Details
Description
In 'Running a Job Using RecordService' section of installOnCluster page, there are some commands which should not be in one row and require wrap:
Log in to one of the nodes in your cluster, and load test data:
wget -q --no-clobber \
https://s3-us-west-1.amazonaws.com/recordservice-vm/tpch.tar.gz
tar -xzf tpch.tar.gz
hadoop fs -mkdir -p /test-warehouse/tpch.nation
hadoop fs -put -f tpch/nation/* /test-warehouse/tpch.nation/
impala-shell -f create-tbls.sql
Run a MapReduce job for RecordCount on tpch.nation:
hadoop jar /path/to/recordservice-examples-0.1.jar \ com.cloudera.recordservice.examples.mapreduce.RecordCount \
"SELECT * FROM tpch.nation" "/tmp/recordcount_output"

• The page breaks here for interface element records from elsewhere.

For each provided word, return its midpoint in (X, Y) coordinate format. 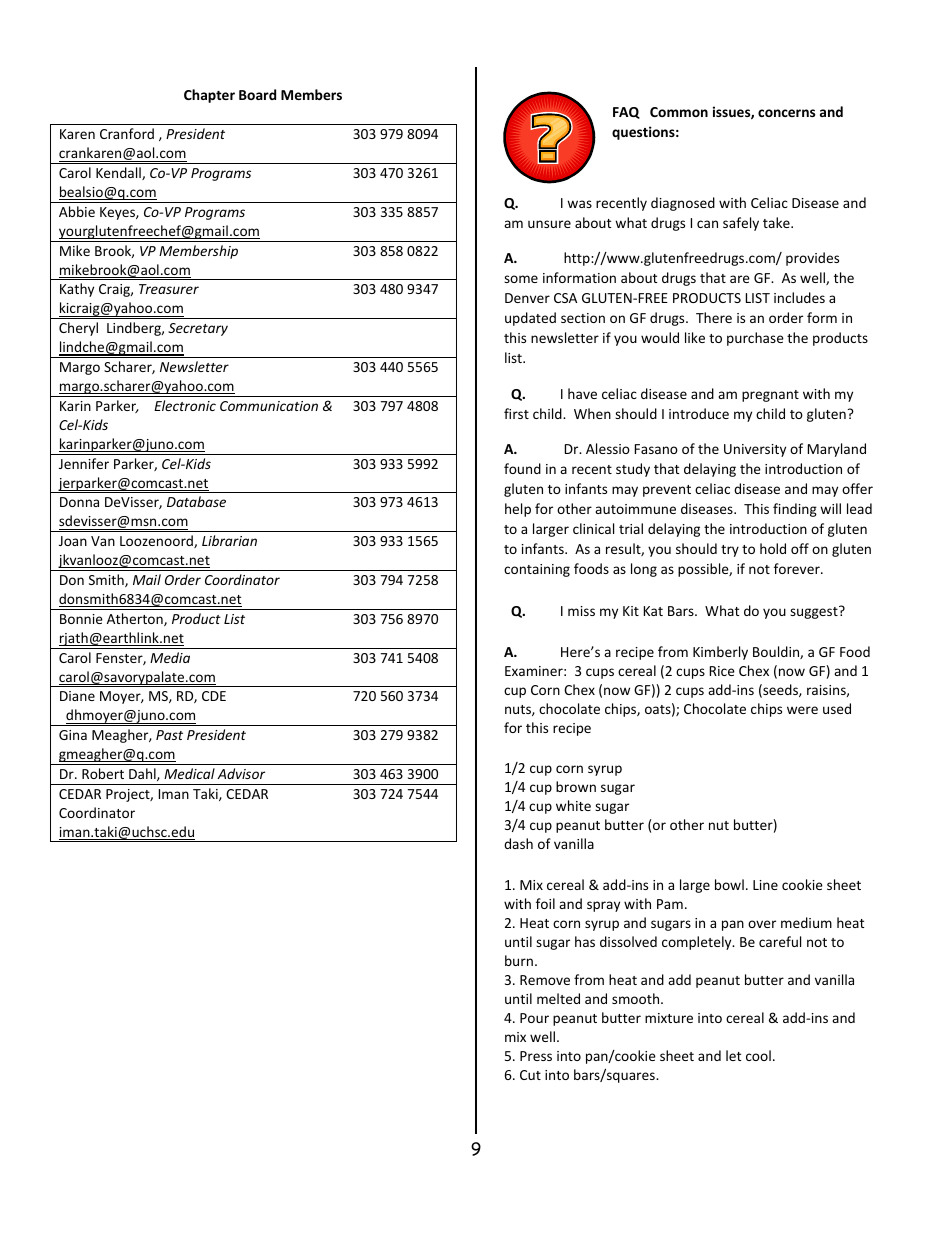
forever (798, 568)
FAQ (626, 113)
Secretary (198, 329)
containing (537, 570)
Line (765, 885)
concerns (786, 113)
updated (530, 319)
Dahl (143, 774)
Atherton (136, 619)
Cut (530, 1075)
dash (518, 843)
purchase (755, 339)
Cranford (127, 133)
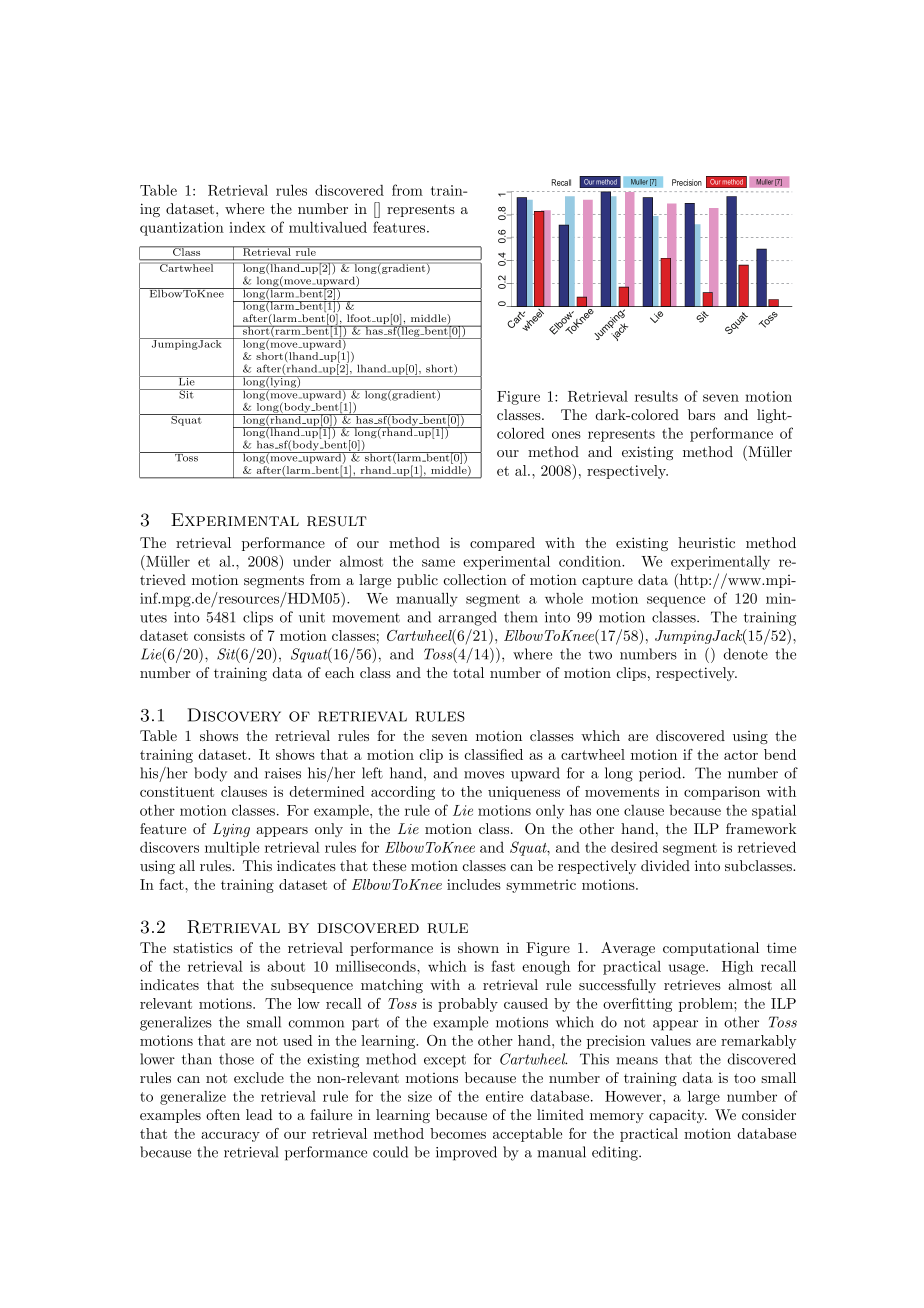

Start spark-shell with the RecordService JAR:
path/to/spark/bin/spark-shell \
--conf spark.recordservice.planner.hostports=planner_host:planner_port \
--jars /path/to/recordservice-examples-spark-0.1.jar
scala> import com.cloudera.recordservice.spark._
import com.cloudera.recordservice.spark._
scala> val data = sc.recordServiceRecords("select * from tpch.nation")
data: org.apache.spark.rdd.RDD[Array[org.apache.hadoop.io.Writable]] = \ RecordServiceRDD[0] at RDD at RecordServiceRDDBase.scala:57
scala> data.count()
res0: Long = 25